Не далее как сегодня у младороссов взахлеб нахваливали мощь советской армии. А кто ее создал, эту армию? Так называемые «военспецы», бывшие царские офицеры. Среди них мог быть и он, Дмитрий… Ну да, ведь он же боевой офицер! Если бы не ушел тогда с Витькой из Энска в Казань, не обрубил бы все концы, кто знает, вдруг да отсиделся бы под крылышком влиятельного шурина Шурки Русанова (эх, сколько он в свое время повеселился над тем, что шурина зовут именно Шуркой!), ставшего редактором резко покрасневшего «Энского рабоче-крестьянского листка»?
Правда, в эмигрантской прессе мелькали слухи о многочисленных репрессиях среди советских военных… Но о репрессиях пишут столько и такого, что во все написанное плохо верится. Определенно чушь, как всегда. О Советской России чего только не писали! Однако в последнее время печать стала сдержанней и не искажала факты до неузнаваемости, а просто-напросто снабжала их самыми ехидными замечаниями, благо советская действительность оставляла для таковых комментариев преширокие возможности. А вот во времена революционные и Гражданской войны пресса работала куда более грубо и топорно. Дмитрий, у которого всегда была отличная память – любые стихи мог запомнить, прочитав всего лишь дважды! – кажется, навеки и почти дословно запомнил несколько пассажей, напечатанных в какой-то белогвардейской газете в девятнадцатом году и поразивших его воображение изощренностью фантазии: «На левую руку красноармейцам накладывают особый красный штемпель, дабы облегчить поиск дезертиров. Инженер Рогаль, автор этого изобретения, получил премию в 50 тысяч рублей». Или: «На секретном заседании выступил Ленин. Он заявил, что наш главный козырь – международная революция, без нее русской революции надеяться на успех нельзя. Есть два выхода. Первый: глупо, красиво умереть, даже и с музыкой. Предлагаю второй выход. У нас есть остатки золота и броневики. Вышвырнув ненужных нам людей, мы уйдем со всем этим в подполье». Ну и совсем уж ни в какие ворота не лезущее: «Коммунисты постановили собрать на каждую волость женских волос 3—4 пуда, женского молока – 7 пудов, из каждых 100 человек 75 расстрелять…»

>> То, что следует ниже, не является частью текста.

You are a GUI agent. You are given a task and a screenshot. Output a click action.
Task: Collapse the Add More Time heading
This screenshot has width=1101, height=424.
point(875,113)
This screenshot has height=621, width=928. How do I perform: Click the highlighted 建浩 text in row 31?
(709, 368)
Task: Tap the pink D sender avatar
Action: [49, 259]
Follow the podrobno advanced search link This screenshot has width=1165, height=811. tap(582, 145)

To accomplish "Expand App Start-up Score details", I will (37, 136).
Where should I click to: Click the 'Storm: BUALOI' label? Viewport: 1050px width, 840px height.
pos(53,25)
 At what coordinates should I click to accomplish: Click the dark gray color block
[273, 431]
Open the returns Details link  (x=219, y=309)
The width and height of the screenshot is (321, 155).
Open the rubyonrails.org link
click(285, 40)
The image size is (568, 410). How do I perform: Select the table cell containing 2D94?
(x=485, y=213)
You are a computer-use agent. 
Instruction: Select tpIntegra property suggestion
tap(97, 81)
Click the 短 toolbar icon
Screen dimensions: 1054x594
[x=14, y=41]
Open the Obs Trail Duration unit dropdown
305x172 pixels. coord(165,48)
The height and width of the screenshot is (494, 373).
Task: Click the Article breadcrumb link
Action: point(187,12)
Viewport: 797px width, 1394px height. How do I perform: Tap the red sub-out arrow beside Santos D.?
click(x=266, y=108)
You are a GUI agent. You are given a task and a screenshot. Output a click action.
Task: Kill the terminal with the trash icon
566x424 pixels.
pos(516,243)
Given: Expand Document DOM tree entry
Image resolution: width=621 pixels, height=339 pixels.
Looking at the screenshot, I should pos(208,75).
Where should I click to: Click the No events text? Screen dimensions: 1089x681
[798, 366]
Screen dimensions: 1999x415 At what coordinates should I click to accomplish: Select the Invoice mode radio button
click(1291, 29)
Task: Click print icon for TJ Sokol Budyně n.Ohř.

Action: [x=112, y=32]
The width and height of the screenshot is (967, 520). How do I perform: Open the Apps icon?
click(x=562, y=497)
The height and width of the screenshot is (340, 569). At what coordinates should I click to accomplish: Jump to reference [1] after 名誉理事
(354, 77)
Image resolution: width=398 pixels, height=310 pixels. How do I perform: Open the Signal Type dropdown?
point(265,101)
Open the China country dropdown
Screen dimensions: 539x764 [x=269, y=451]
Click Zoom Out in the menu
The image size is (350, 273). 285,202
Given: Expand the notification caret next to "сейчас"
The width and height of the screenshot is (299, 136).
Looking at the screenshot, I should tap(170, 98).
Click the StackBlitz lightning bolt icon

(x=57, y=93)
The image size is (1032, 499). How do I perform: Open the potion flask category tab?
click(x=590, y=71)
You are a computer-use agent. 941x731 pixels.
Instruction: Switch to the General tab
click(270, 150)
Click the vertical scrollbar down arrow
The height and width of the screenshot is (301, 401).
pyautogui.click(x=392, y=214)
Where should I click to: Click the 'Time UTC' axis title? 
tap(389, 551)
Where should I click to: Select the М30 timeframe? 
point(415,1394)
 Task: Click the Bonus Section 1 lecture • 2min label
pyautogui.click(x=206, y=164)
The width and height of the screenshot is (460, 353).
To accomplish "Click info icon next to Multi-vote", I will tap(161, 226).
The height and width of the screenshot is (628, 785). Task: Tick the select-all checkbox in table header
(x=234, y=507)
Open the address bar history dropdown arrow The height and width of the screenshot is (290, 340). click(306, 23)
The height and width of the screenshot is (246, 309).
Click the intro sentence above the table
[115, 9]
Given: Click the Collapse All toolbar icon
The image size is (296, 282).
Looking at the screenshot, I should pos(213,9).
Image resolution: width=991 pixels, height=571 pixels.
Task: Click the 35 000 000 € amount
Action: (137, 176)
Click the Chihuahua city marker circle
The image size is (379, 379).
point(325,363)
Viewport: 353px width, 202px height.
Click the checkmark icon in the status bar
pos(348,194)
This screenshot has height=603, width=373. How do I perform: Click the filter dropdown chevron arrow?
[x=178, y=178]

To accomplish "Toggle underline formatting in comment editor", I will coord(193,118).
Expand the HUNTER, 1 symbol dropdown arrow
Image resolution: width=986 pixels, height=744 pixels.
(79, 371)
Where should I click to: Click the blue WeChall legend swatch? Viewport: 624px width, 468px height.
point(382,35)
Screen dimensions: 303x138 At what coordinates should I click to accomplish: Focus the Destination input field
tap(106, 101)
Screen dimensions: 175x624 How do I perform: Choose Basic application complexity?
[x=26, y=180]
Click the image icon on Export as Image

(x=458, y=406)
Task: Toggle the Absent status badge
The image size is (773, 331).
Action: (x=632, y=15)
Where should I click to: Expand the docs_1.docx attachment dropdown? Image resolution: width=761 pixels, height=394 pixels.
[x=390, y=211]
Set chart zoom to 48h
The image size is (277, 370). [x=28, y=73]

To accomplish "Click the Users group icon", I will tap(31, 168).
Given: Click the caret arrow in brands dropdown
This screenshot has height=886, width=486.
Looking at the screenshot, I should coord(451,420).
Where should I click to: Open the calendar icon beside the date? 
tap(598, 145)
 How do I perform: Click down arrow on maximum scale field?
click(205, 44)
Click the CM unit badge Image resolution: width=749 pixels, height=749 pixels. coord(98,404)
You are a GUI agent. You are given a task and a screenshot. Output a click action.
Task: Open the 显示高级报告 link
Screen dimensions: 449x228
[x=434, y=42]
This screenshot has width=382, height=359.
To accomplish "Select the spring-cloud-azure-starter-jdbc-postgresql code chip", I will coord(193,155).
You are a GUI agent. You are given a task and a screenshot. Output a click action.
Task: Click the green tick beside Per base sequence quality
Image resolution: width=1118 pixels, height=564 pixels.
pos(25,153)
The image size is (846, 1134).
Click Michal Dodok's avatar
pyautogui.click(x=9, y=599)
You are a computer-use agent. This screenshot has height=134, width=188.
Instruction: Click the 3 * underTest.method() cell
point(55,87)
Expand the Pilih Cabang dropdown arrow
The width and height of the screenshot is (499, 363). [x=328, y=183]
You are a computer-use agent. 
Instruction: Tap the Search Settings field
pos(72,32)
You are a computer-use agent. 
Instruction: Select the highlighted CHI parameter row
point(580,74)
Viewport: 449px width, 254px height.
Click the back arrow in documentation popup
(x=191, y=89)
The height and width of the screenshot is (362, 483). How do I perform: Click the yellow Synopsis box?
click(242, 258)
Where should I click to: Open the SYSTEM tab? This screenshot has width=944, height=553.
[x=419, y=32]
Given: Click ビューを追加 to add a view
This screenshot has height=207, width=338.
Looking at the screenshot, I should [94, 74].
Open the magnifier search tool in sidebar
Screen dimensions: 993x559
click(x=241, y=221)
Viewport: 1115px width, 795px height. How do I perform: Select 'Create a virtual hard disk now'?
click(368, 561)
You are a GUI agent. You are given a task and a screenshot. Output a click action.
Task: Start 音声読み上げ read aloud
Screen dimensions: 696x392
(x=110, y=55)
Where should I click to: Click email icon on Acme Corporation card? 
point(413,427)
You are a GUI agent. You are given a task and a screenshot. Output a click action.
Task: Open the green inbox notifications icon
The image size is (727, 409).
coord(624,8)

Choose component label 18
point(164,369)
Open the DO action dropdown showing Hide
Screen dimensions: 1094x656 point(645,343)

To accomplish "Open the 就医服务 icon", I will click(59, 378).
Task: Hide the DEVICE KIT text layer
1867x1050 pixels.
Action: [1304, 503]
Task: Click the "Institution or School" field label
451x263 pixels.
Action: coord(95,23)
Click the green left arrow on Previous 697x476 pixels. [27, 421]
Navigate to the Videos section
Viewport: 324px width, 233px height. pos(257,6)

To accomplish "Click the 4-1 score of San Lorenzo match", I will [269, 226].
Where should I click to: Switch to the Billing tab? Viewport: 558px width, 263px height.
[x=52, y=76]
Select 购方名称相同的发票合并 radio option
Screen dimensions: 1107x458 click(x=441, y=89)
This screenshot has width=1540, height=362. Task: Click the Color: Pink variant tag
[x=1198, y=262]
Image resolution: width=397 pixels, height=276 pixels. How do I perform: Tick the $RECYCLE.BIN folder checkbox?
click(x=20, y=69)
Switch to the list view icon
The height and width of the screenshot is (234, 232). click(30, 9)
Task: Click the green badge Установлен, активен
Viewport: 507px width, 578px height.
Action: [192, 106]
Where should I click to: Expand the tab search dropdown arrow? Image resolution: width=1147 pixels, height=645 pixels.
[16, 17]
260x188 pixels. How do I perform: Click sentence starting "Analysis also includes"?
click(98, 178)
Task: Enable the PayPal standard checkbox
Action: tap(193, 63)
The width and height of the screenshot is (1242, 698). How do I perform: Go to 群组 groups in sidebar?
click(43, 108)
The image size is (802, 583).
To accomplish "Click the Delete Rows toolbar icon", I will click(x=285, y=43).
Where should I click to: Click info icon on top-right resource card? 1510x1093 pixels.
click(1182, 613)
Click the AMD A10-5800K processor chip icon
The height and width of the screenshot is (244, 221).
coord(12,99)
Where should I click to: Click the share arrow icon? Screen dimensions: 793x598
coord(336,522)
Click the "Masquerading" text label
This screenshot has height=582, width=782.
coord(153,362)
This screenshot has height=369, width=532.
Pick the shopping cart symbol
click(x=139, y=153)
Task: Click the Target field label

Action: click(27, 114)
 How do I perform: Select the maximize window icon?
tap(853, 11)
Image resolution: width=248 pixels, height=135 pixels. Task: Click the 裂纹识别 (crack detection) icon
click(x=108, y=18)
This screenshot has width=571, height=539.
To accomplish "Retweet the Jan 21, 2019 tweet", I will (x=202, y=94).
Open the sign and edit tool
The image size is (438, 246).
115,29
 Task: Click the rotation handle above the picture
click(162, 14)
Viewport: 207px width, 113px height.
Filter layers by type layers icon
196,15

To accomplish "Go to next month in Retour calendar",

Хотя насчет расстрелов, кажется, вполне соответствовало действительности…
Тогда! Тогда соответствовало! Тогда была война! А сейчас совсем другое время! И даже если кого-то из военспецов все же поставили к стенке, несомненно, они сами того заслужили, в какие-нибудь комплоты антиправительственные ввязались.
Дмитрий покачал головой. Эх, если бы можно было вернуться в армию! Он в юности манкировал службой, даже в отставку, помнится, рвался, но во время войны проникся сознанием, что именно военная служба – самое важное, самое ценное в его жизни. И если бы он был сейчас в России, он тоже мог бы служить в армии. Неважно, красная она или белая. Главное – русская!
Хотя нога, чертова нога…
Хромая сильнее обычного (видимо, дожди не собираются в ближайшее время прекращаться – так же, как и сосущая тоска сердечная), Аксаков поднялся из метро на углу Шатодам и Ле Пелетье, сделал несколько шагов к рю Марти, как вдруг столкнулся с человеком, который быстро шел к метро и на ходу заглядывал в газету.
Газета упала, человек с трудом удержался на ногах, но выронил свой портфель. Он поднимал портфель, а Дмитрий, по укоренившейся привычке сыпля пардонами, начал собирать мигом подмокшие газетные листы. Невольно глянул на текст – и не поверил своим глазам. Чудилось, его мысли подслушал кто-то всеведущий! Подслушал – и немедленно послал на них ответ. Газета оказалась не французская, а русская. «Правда»! С фотографиями военного парада в честь 7 ноября, праздника их революции! «Великой Октябрьской социалистической революции», – мысленно проговорил Дмитрий чуть не впервые в жизни и вдруг ощутил острое желание сказать это вслух.